Today's news said 110K businesses have permanently shut down to date across USA. More businesses will close door during the winter due to not able to do dine-in and very slow business.

No cheese bills would mean -1 to 0% GDP for 2021 and 2022 years.. It is almost guarantee..

they also estimated 100 million people had waited at the food bank line during thanksgiving..


----------



## SHalester (Aug 25, 2019)

2 more payments left. The last one will be for a single week. Good thing don't need it, because otherwise it would be time to panic or go to Plan B.


----------



## Johnny Mnemonic (Sep 24, 2019)

If you want to be on welfare for life you're in the wrong State. You need to move to CA and get that EBT.






Two pounds of the cheese at Target for $7.79.

(ex-lax sold separately)

https://www.target.com/p/velveeta-original-prepared-cheese-product-32oz/-/A-12955156#lnk=sametab


----------



## Sal29 (Jul 27, 2014)

jeanocelot said:


> The 39 weeks is ending soon!
> 
> What are folks going to do when there will be NOTHING coming in? Food banks? SNAP? Obviously folks could skip the rent for a while since there is a moratorium on evictions.
> 
> It's a CRISIS!


It's all up to the ants in Georgia. They need to vote democrat so we can we can defeat the most anti-cheese villain of all time (Mitch McConnell) and pass backpaid $600/wk enhanced unemployment on top of extended and back paid PUA, EIDL Grants/Loans and $2000 stimulus checks.


----------



## bethswannns (Mar 22, 2020)

Presidency and House are in good shape.. If democrats win Georgia, it is a tie for both sides.

Doesn't it need 60 votes to pass any bill?

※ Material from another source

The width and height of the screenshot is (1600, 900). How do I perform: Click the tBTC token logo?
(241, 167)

Your projected GA Senate winner is here..


----------



## IRME4EVER (Feb 17, 2020)

Sal29 said:


> It's all up to the ants in Georgia. They need to vote democrat so we can we can defeat the most anti-cheese villain of all time (Mitch McConnell) and pass backpaid $600/wk enhanced unemployment on top of extended and back paid PUA, EIDL Grants/Loans and $2000 stimulus checks.

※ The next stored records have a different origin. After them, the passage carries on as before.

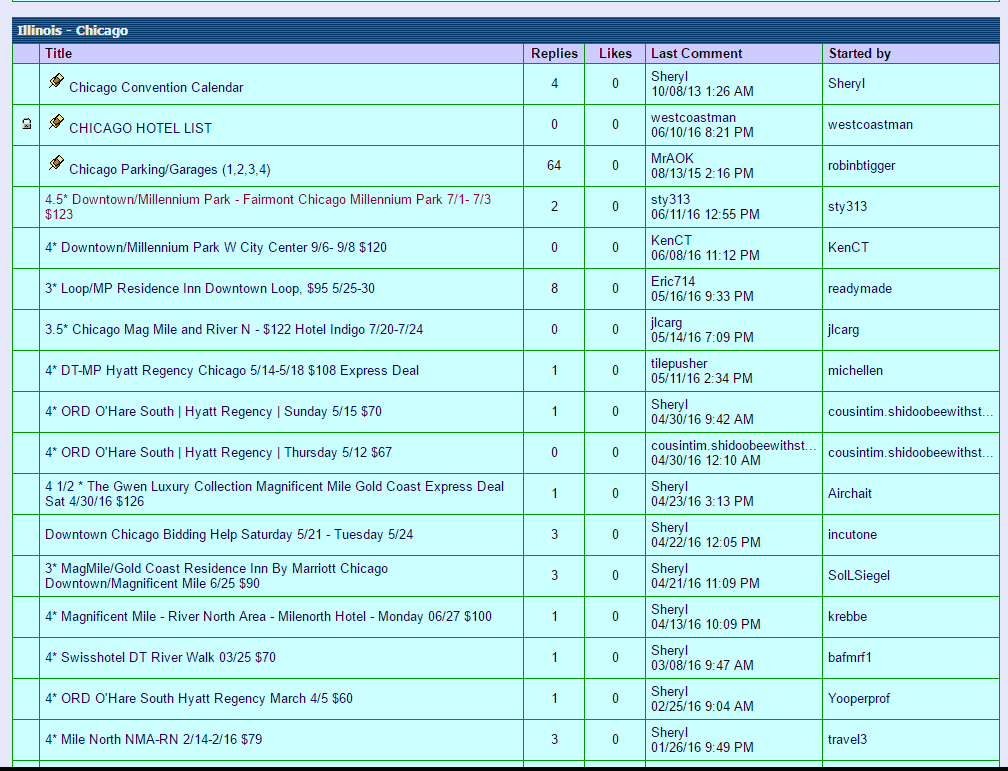
Task: Click the pin icon beside Chicago Parking/Garages
Action: 56,163
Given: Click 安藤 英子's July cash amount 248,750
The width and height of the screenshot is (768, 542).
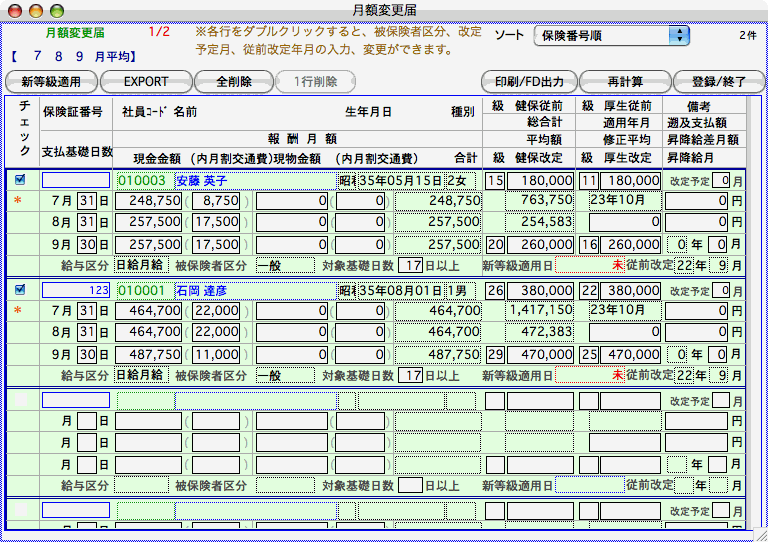Looking at the screenshot, I should (x=149, y=201).
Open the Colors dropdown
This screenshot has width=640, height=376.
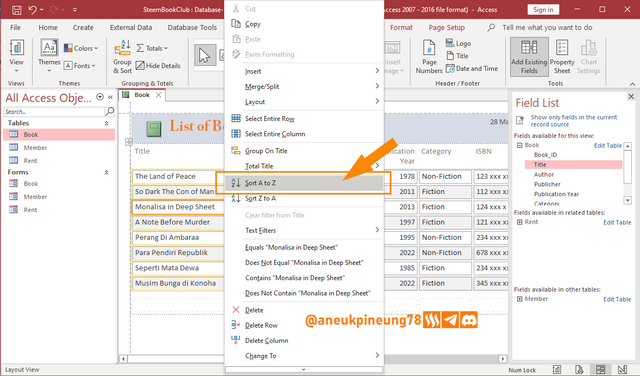pos(81,48)
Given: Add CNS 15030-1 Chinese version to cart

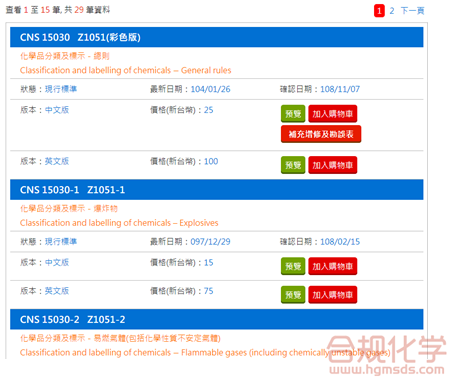Looking at the screenshot, I should pyautogui.click(x=333, y=266).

 Mitch is stalling all!! Nancy Pelosi is playing politics. 
I have been awarded 10 more weeks of PUA. Just have to re-apply. Somewhere something wasn't calculated right with DES (Arizona) and they owe me more. 
The 600.00 is long gone. I will be ok if we get any help!!


----------



## SHalester (Aug 25, 2019)

bethswannns said:


> If democrats win Georgia, it is a tie for both sides.


tie that can be broken by (wait for it wait for it wait for it) a democratic VP.


----------



## jeanocelot (Sep 2, 2016)

bethswannns said:


> Presidency and House are in good shape.. If democrats win Georgia, it is a tie for both sides.
> 
> Doesn't it need 60 votes to pass any bill?
> 
> Your projected GA Senate winner is here..

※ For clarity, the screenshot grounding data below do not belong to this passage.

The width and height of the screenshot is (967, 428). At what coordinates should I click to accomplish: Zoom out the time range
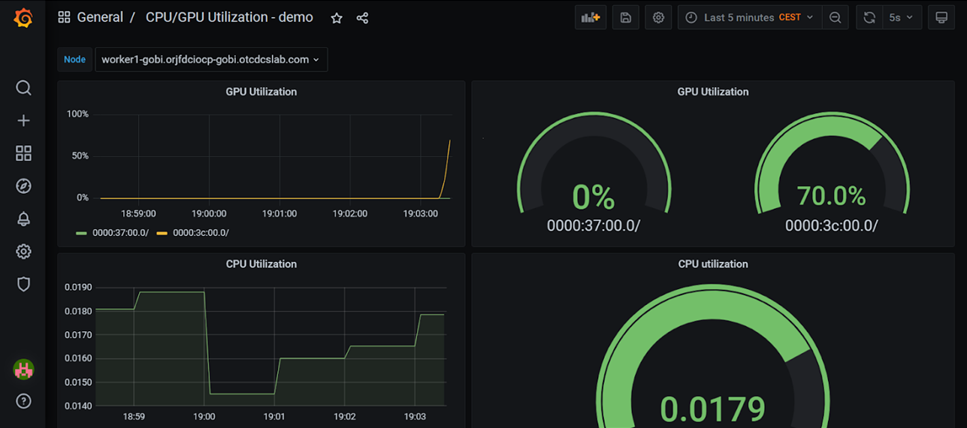click(x=835, y=18)
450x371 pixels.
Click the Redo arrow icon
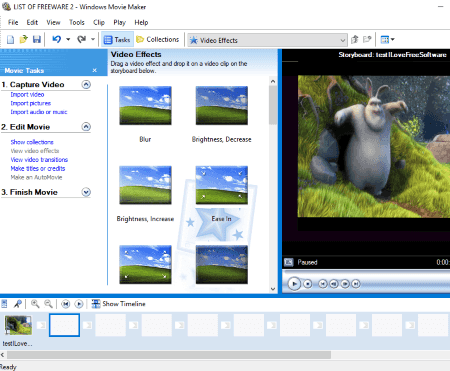tap(81, 39)
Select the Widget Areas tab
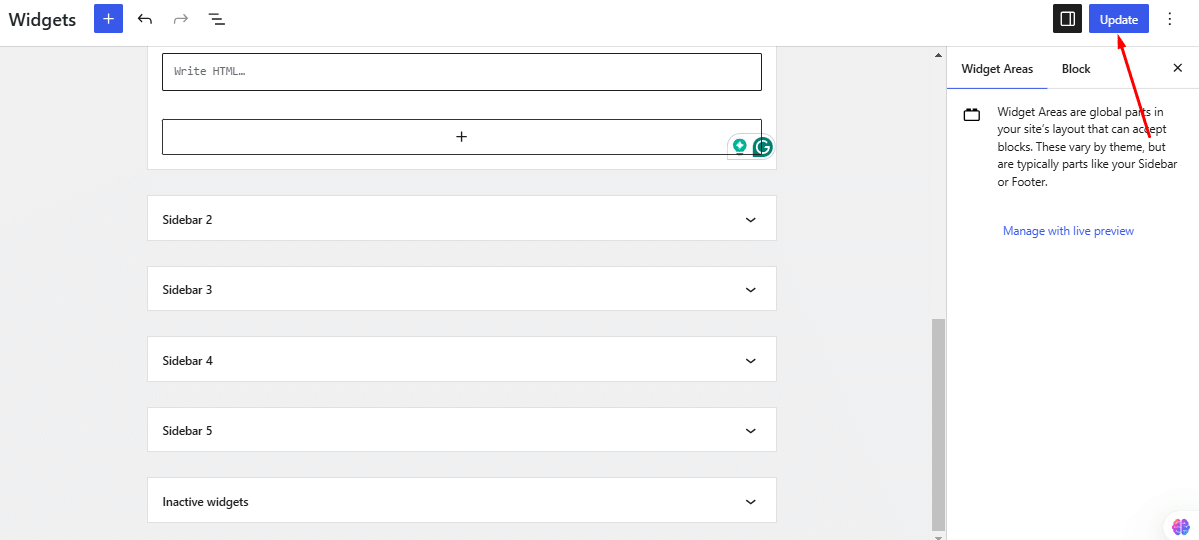1199x540 pixels. [997, 69]
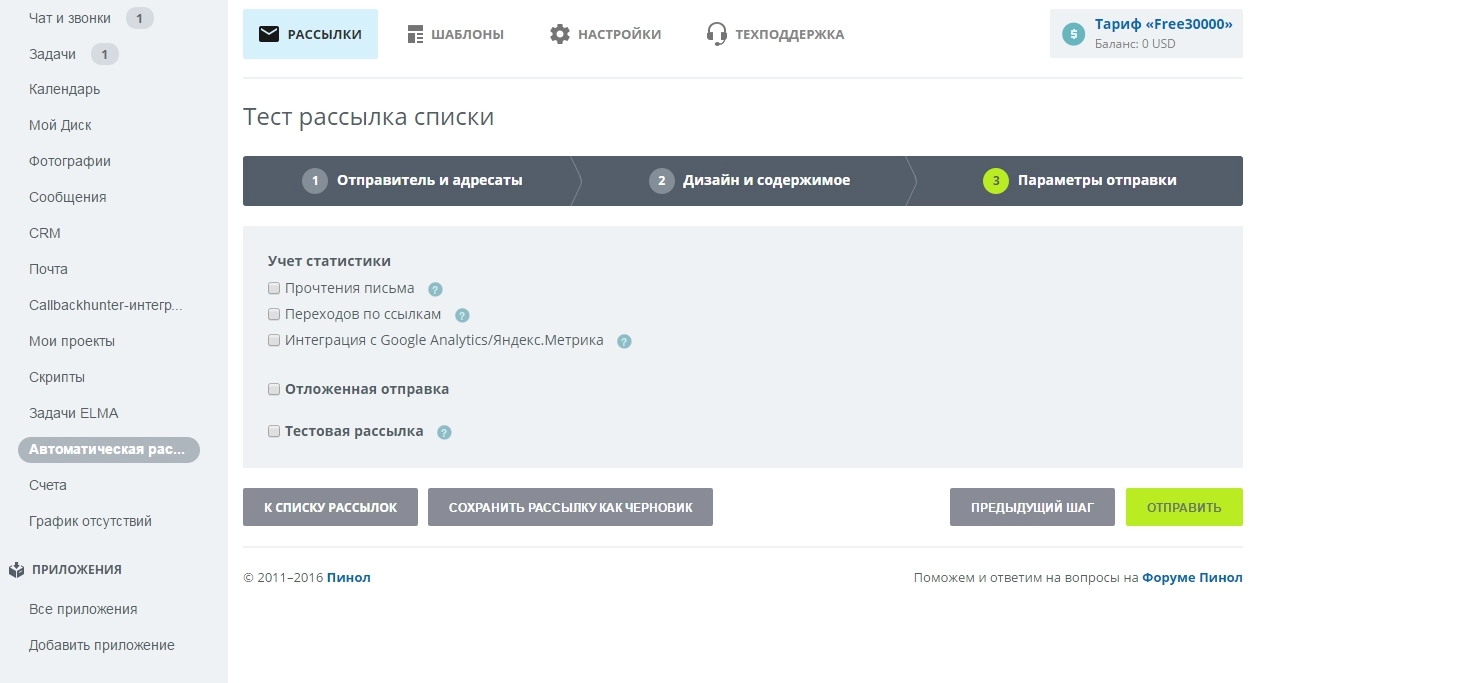Click the step 2 number circle
Viewport: 1468px width, 683px height.
pos(661,181)
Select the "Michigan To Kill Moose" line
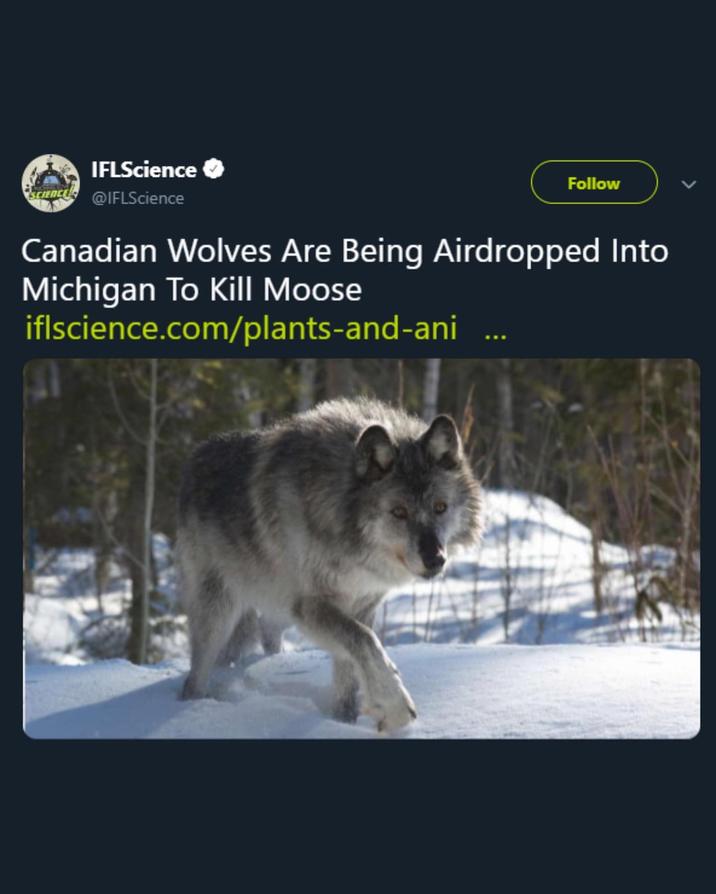Screen dimensions: 716x894 coord(191,290)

No, if the bill deals with spending, then all it needs is 50% + tie-breaker.


----------



## ColdRider (Oct 19, 2015)

Oh man, time flies..

Good luck cheese recipients!


----------



## tohunt4me (Nov 23, 2015)

SHalester said:


> tie that can be broken by (wait for it wait for it wait for it) a democratic VP.


There goes the Country !

We will be like Venezueala !

O wait . . .
Biden is Pres.
They are coming HERE !


----------



## mbd (Aug 27, 2018)

order Uber and rob the driver.😛


----------



## Johnny Mnemonic (Sep 24, 2019)

SHalester said:


> tie that can be broken by (wait for it wait for it wait for it) a democratic VP.





jeanocelot said:


> No, if the bill deals with spending, then all it needs is 50% + tie-breaker.


"_And even if Democrats take the Georgia seats, they would achieve a majority only with a tie-break vote from Vice President-elect Kamala Harris, leaving them far short of the 60 votes needed for most major spending legislation outside of normal budget reconciliation rules_." -Reuters-

https://www.reuters.com/article/usa...y-be-all-americans-get-analysts-idINL1N2IN1S5
[Whomp-Whomp]


----------



## bethswannns (Mar 22, 2020)

tohunt4me said:


> There goes the Country !
> 
> We will be like Venezuela !
> 
> ...


why people always mention Venezuela when it come to socialism?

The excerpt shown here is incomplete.